Your task
Reproduce everything in the material below, word for word, from the line containing "Given: Click the back arrow button" down to the line containing "pyautogui.click(x=221, y=436)", including both of those lines.

Dataset records

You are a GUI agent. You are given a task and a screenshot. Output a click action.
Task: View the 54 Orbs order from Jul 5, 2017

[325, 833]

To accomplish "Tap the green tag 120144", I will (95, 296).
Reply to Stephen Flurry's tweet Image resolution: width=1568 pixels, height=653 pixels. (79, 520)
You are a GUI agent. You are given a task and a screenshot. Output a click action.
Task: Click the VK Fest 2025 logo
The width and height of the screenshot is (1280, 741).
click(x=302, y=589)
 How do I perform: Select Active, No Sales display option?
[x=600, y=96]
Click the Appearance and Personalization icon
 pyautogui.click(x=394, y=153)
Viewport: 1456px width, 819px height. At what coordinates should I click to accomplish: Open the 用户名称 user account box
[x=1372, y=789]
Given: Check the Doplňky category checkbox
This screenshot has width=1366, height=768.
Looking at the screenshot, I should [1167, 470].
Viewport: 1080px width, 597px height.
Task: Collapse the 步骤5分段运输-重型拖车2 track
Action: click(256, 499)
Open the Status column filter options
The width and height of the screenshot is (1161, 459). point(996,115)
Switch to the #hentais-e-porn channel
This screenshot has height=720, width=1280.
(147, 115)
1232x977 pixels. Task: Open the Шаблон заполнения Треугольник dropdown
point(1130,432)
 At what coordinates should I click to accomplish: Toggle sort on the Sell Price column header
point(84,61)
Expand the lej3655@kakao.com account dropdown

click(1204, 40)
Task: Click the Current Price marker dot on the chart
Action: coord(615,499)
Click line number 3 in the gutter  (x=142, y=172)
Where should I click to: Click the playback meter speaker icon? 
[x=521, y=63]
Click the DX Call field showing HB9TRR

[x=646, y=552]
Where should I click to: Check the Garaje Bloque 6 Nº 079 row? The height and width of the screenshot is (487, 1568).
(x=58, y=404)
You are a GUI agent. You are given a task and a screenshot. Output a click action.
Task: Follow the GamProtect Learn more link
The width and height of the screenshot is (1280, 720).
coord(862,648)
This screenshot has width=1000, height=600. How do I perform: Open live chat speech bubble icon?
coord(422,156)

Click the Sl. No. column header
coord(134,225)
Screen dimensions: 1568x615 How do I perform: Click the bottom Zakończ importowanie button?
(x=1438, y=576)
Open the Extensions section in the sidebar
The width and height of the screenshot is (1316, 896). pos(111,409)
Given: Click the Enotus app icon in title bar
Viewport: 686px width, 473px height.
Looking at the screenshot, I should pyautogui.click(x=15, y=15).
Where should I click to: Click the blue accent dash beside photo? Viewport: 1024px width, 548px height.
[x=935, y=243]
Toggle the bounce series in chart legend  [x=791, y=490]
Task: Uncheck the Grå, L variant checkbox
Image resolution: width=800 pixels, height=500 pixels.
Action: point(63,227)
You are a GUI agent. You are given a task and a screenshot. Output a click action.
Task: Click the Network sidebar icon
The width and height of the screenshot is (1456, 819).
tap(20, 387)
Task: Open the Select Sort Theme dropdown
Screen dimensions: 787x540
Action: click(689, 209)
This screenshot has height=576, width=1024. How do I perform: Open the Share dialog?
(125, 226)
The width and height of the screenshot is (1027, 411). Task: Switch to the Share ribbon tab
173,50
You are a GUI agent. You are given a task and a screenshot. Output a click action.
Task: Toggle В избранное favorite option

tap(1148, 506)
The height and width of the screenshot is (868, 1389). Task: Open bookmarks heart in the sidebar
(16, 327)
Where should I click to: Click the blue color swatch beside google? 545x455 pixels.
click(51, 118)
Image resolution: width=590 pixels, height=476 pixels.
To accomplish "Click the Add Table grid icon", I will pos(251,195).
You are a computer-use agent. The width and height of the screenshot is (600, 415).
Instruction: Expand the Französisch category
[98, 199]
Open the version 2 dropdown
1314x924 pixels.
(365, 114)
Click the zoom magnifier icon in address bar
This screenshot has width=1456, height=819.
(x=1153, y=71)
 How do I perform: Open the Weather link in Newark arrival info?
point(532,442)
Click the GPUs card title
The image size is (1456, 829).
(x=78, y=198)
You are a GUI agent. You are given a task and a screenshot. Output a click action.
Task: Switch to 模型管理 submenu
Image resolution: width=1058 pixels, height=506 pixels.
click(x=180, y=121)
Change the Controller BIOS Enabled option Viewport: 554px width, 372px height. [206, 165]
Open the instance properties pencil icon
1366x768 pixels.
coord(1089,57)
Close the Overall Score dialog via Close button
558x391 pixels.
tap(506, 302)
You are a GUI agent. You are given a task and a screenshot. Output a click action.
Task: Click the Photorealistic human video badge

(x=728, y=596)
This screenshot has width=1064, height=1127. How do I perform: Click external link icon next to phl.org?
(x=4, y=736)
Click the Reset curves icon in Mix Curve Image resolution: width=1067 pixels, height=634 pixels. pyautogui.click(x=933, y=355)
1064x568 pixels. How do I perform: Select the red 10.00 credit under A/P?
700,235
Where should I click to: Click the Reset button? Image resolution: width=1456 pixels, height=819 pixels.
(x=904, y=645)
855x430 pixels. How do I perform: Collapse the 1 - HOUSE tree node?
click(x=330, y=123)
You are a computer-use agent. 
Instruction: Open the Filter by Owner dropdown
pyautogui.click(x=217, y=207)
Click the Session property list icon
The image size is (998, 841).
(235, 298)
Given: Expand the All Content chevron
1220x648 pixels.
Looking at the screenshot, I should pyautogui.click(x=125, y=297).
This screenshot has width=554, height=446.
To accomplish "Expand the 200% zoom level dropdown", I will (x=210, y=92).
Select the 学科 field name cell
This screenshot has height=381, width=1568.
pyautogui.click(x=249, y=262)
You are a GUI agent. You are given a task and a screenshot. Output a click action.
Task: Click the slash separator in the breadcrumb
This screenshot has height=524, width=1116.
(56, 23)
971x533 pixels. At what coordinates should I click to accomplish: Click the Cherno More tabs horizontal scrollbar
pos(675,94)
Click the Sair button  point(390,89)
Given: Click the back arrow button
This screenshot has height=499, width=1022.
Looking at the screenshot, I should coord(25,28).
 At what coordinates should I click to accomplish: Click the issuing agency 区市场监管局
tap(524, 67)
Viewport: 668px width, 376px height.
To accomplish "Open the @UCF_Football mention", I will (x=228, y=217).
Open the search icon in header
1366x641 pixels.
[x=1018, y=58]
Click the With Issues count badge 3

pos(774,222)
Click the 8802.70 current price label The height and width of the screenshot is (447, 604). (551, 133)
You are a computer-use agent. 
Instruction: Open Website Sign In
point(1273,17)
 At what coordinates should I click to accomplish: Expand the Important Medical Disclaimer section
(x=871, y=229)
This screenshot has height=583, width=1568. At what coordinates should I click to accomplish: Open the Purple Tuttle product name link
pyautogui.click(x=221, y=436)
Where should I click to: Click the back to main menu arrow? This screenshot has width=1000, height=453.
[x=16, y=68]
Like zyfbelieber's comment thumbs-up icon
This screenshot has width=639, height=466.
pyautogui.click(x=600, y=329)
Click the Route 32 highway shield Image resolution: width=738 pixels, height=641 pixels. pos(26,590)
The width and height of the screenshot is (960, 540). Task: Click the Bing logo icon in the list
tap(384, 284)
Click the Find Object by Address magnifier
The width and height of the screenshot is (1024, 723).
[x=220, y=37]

Written response
Given: Click the back arrow button
This screenshot has height=499, width=1022.
Looking at the screenshot, I should coord(25,28).
 At what coordinates should I click to accomplish: Click the issuing agency 区市场监管局
tap(524, 67)
Viewport: 668px width, 376px height.
To accomplish "Open the @UCF_Football mention", I will (x=228, y=217).
Open the search icon in header
1366x641 pixels.
[x=1018, y=58]
Click the With Issues count badge 3

pos(774,222)
Click the 8802.70 current price label The height and width of the screenshot is (447, 604). (551, 133)
You are a computer-use agent. 
Instruction: Open Website Sign In
point(1273,17)
 At what coordinates should I click to accomplish: Expand the Important Medical Disclaimer section
(x=871, y=229)
This screenshot has height=583, width=1568. At what coordinates should I click to accomplish: Open the Purple Tuttle product name link
pyautogui.click(x=221, y=436)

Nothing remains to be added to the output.